Saved data entries:
###

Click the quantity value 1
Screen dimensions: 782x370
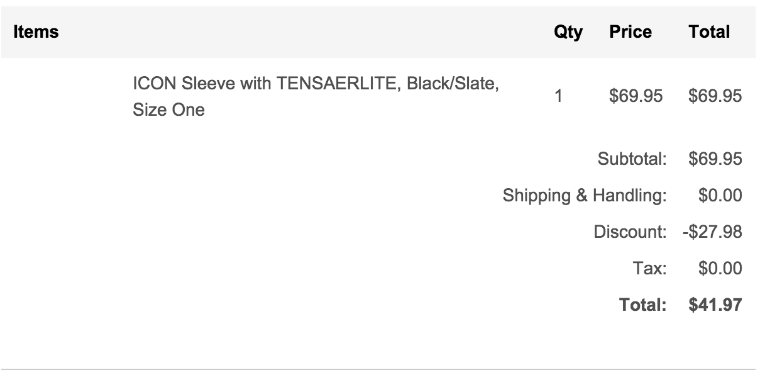(x=558, y=96)
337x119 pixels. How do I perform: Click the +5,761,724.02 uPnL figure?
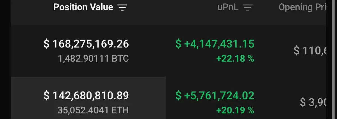click(x=219, y=95)
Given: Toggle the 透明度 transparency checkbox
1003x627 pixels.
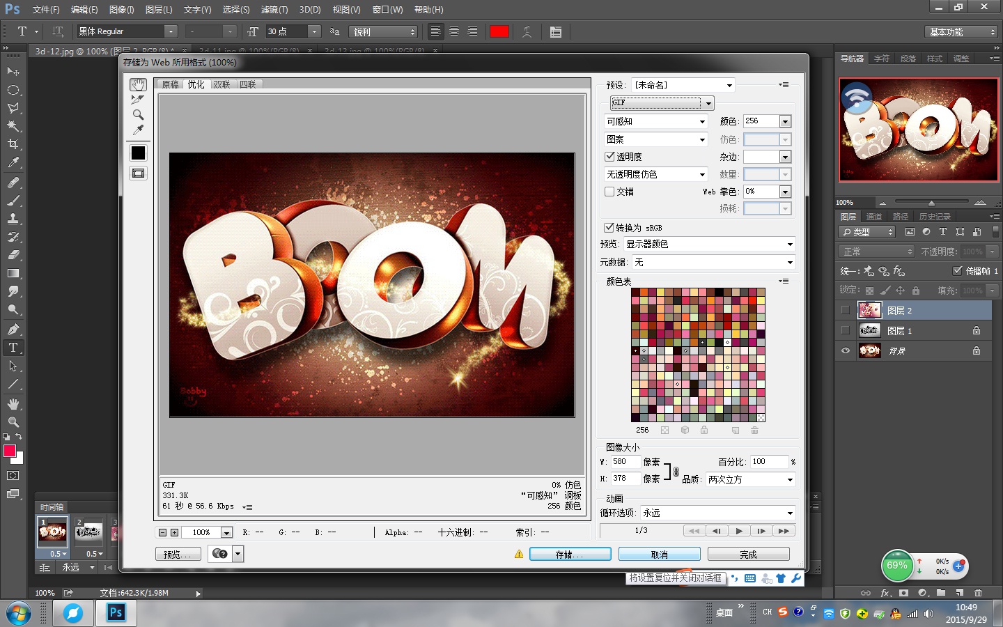Looking at the screenshot, I should click(x=610, y=157).
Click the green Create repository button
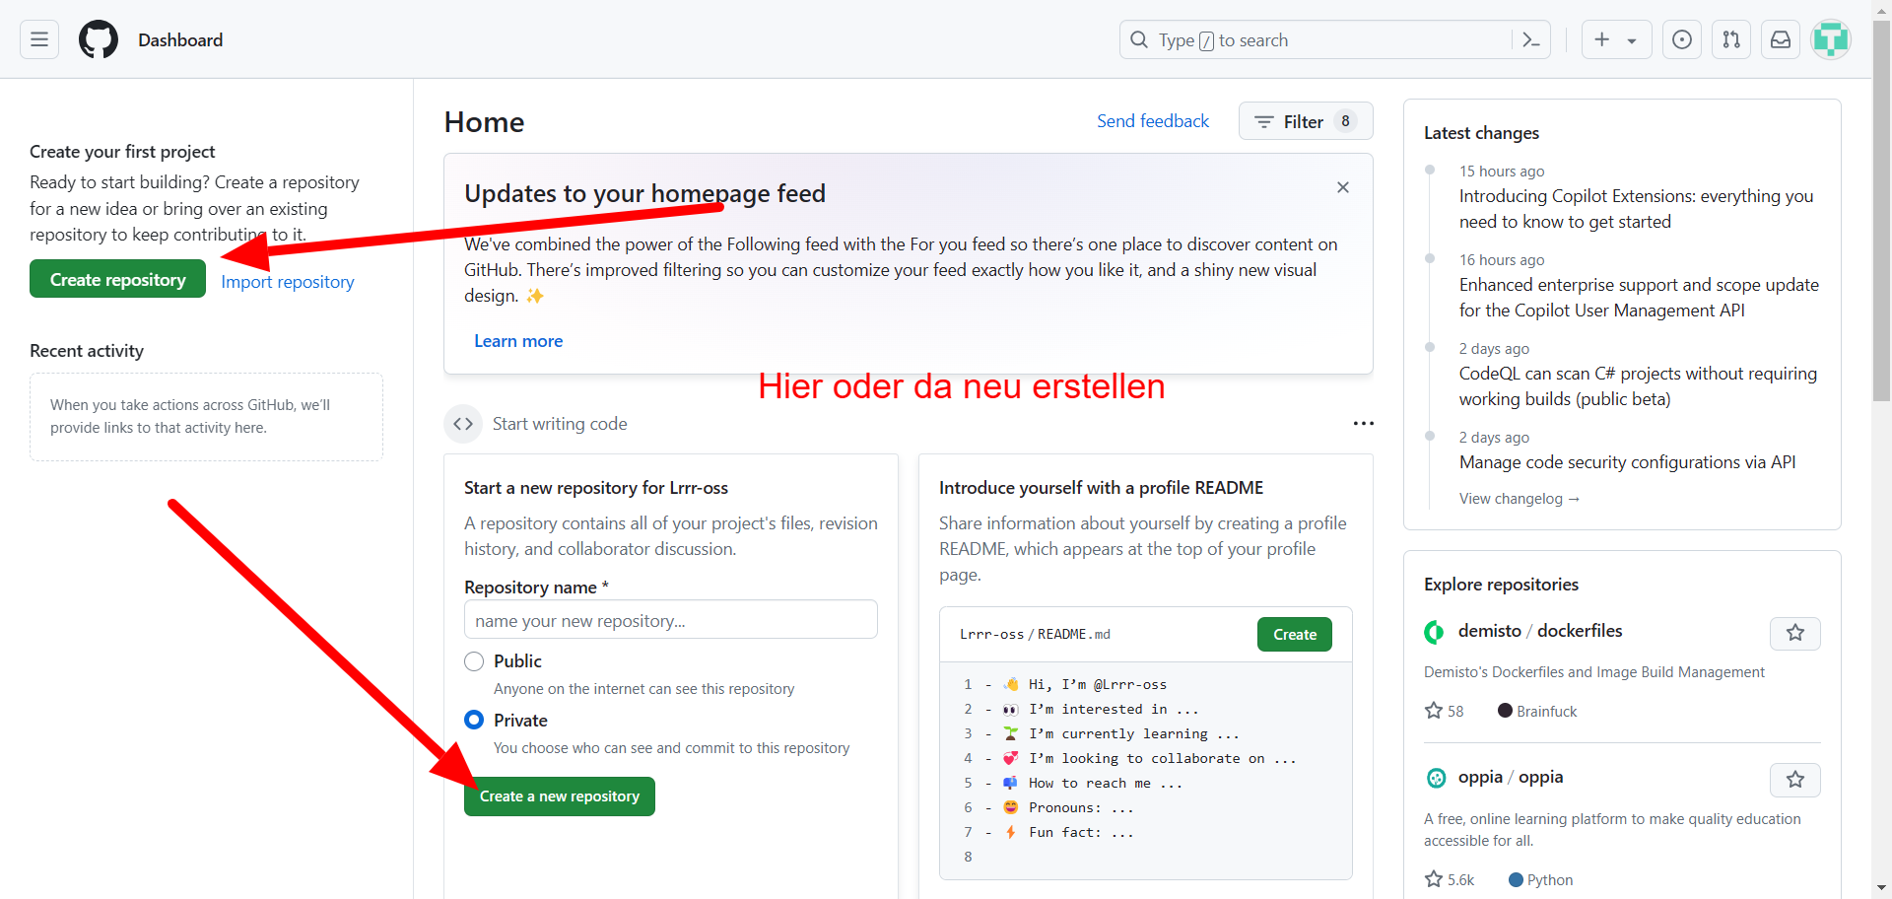The width and height of the screenshot is (1892, 899). 117,279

###

WHAT IS REQUIRED:
Only lines from the one holding "Screen dimensions: 782x370" through the last line of the entries above are wanted, both ends included, each retyped exactly; no pictures.

SOLUTION TO THE PROBLEM:
Screen dimensions: 782x370
(x=558, y=96)
337x119 pixels. How do I perform: Click the +5,761,724.02 uPnL figure?
click(x=219, y=95)
Given: Toggle the 透明度 transparency checkbox
1003x627 pixels.
Looking at the screenshot, I should click(x=610, y=157).
Click the green Create repository button
The width and height of the screenshot is (1892, 899). 117,279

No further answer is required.